The irony of this saga, is lost in no small part on the generation of youth who have grown up and who know only of conflict; and who have for the past seven years been gently eased into the cash flow comforts levied by the vestiges of humanitarian aid - oblivious of the international attention that has now been turned upon them – and where ironically, the cost of an internet connection makes access to social media financially and technically arduous. Disconnect.

In a cash strapped economy such as Northern Uganda, one thing is certain. The attention drawn to the plight of Northern Uganda will undoubtlby bring in foreign money in the form of tourists dollars not to mention expenditure from Invisible Children’s well known high salary and benefits base. Despite the well known and well documented negative affects of the ‘volun-tourism dollar’, such dollars in the vacuum of effective national fiscal policy and institutionalised corruption provide a very real means of economic security. This fact, hidden amongst the tens of millions of conscious (and un-conscious) thoughts for Northern Uganda remains one of the most positive aspects of this global debate: Connect.

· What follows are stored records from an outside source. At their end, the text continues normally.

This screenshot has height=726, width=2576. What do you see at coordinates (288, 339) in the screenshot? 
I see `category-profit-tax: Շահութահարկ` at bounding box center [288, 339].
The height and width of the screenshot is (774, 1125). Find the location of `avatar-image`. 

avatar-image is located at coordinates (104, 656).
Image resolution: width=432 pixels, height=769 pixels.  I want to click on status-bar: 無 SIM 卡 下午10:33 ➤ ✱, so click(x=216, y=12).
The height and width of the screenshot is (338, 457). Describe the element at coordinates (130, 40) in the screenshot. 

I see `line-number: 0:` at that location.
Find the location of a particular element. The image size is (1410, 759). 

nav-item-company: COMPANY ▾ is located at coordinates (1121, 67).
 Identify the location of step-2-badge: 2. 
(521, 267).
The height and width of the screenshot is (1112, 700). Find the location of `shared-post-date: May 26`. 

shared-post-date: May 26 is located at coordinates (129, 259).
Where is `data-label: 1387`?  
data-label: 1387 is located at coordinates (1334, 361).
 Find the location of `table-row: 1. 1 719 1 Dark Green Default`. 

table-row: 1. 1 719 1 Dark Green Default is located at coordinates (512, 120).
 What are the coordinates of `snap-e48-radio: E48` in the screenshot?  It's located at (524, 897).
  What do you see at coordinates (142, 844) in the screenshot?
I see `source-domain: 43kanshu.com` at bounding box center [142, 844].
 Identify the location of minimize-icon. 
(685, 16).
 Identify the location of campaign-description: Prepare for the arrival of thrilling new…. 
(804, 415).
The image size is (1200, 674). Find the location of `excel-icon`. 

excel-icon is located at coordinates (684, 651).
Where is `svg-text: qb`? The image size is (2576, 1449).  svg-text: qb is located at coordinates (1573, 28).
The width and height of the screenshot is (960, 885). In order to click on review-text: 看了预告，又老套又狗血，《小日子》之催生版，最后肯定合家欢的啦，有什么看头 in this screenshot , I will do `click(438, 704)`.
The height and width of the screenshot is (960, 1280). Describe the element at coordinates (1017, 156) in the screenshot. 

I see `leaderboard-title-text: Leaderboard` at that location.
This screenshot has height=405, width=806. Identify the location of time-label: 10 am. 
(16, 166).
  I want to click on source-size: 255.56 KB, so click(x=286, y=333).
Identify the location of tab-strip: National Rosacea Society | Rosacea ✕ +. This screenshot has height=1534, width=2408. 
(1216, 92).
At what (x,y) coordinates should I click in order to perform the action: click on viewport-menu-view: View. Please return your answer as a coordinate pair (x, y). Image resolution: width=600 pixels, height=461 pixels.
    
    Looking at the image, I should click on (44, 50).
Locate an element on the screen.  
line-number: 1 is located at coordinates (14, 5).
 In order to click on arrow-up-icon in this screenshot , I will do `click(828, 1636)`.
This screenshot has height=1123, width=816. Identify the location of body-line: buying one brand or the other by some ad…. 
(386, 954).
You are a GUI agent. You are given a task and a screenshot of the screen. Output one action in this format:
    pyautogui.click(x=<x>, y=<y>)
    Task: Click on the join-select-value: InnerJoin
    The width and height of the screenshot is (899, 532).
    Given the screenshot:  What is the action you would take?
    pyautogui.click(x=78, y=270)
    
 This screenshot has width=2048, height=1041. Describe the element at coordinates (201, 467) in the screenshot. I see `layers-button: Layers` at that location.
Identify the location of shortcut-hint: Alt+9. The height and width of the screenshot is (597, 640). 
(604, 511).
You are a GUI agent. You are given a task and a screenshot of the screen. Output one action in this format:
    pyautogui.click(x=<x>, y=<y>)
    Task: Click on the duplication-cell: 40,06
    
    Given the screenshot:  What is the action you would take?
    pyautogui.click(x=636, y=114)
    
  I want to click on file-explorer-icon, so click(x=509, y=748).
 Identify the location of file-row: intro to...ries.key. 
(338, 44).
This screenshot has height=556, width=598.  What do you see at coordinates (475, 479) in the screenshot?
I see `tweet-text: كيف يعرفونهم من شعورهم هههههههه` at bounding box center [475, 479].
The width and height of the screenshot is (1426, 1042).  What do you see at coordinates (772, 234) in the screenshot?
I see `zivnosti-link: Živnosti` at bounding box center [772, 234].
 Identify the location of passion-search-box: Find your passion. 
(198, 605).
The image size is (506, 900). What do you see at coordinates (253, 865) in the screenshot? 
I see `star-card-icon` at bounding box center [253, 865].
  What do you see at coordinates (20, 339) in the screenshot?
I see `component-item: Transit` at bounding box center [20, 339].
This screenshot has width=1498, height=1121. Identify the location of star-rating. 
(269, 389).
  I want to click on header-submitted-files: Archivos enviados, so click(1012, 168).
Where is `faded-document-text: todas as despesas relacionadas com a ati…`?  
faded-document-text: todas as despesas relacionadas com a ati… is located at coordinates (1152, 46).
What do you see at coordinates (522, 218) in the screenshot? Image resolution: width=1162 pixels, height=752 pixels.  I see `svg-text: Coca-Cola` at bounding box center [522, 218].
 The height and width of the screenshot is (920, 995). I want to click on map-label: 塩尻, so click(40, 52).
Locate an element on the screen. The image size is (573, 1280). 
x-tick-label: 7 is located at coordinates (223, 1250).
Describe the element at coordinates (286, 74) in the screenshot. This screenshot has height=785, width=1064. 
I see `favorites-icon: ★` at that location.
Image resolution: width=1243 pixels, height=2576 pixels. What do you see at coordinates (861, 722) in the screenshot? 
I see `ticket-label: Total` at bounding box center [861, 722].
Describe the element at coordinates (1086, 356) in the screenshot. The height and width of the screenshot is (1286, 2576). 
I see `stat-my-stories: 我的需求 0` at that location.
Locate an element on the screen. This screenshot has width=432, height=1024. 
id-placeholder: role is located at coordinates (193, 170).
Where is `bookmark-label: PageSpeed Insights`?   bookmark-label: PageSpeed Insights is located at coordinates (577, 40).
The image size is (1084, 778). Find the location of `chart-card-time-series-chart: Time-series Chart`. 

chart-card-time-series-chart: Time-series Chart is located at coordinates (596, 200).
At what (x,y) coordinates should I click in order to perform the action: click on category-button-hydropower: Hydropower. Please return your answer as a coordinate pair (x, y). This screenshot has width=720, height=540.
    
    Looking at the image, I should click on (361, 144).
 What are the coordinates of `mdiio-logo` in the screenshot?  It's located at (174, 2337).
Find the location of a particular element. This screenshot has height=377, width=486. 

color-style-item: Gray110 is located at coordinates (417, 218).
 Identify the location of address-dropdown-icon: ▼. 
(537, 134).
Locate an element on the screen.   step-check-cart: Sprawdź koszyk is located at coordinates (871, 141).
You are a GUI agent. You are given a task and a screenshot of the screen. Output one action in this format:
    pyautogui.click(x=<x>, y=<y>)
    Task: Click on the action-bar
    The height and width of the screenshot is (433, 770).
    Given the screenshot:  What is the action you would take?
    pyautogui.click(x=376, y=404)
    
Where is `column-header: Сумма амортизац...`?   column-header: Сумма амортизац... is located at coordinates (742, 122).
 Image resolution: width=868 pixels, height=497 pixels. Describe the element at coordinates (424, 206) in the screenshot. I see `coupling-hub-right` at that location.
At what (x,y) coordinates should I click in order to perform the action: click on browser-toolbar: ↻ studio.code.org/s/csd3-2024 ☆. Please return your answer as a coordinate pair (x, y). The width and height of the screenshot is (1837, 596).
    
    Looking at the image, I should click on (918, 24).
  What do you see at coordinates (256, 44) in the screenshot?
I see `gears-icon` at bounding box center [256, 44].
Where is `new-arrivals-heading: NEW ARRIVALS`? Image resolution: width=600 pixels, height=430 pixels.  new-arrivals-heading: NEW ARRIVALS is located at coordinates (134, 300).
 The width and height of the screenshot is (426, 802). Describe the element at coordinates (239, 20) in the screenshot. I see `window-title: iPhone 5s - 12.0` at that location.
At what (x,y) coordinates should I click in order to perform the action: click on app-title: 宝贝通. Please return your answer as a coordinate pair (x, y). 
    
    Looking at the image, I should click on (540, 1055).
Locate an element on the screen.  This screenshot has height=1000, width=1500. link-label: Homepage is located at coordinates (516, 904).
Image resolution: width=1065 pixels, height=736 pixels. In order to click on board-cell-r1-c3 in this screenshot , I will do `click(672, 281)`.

Long after attention has moved on to another internet sensation, the population of Northern Uganda will continue to fight, in their own way, as they always have, for justice, equality and access to social services from their government, devoid of international support and attention, in the hope that for once in the history of Northern Uganda, they will realise peace.

[I am a recent Masters graduate in Peace and Conflict studies at Makerere University in Kampala, Uganda who has for the last six months been living and working in Northern Uganda with former victims of the LRA conflict.]